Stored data
——

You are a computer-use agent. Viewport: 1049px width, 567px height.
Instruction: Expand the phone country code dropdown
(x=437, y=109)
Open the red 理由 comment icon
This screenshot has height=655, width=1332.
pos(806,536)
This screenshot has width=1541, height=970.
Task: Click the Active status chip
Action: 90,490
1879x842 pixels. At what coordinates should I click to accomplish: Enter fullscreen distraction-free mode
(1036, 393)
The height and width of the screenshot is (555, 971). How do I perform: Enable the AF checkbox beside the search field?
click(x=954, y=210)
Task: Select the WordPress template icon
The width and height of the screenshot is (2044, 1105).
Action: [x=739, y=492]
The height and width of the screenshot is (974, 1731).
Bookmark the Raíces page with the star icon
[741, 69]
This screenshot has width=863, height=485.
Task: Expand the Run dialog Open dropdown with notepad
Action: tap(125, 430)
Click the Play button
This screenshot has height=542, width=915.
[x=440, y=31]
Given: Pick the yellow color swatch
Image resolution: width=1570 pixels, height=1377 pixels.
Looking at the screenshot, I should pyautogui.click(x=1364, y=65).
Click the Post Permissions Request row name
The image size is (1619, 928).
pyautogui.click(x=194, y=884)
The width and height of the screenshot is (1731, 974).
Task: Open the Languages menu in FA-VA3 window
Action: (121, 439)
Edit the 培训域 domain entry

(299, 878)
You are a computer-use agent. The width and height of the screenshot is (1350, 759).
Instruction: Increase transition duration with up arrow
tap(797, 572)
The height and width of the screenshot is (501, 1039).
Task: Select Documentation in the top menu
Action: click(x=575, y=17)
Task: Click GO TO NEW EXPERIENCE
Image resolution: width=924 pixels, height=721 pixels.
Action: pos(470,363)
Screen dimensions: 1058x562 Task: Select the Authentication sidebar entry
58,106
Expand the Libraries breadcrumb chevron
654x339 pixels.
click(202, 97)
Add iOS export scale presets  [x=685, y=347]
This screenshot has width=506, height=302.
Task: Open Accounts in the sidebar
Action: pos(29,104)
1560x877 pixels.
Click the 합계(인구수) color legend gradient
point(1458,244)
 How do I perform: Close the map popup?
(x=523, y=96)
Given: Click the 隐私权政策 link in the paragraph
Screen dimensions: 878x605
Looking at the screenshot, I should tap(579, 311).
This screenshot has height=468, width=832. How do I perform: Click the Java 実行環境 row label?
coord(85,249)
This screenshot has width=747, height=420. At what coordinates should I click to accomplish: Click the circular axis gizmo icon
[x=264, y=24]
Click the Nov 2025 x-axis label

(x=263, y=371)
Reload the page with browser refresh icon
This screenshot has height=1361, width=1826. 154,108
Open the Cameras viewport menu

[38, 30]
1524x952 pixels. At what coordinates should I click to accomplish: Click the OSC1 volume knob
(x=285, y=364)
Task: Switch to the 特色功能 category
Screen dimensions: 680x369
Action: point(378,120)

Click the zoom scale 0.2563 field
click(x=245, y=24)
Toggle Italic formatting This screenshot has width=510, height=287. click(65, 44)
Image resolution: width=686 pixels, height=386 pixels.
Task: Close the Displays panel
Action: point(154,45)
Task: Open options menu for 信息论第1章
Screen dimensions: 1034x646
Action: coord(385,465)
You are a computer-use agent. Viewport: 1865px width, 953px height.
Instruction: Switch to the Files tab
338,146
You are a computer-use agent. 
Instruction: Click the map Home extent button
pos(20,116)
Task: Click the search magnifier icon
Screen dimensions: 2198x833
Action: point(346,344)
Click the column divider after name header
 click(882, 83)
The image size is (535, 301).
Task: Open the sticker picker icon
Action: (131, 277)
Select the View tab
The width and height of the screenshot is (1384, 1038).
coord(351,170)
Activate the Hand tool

——

* [How to complete this task]
Give the count of lines in the data above that hold the string "Given", with no additional words.

* [Response to the task]
2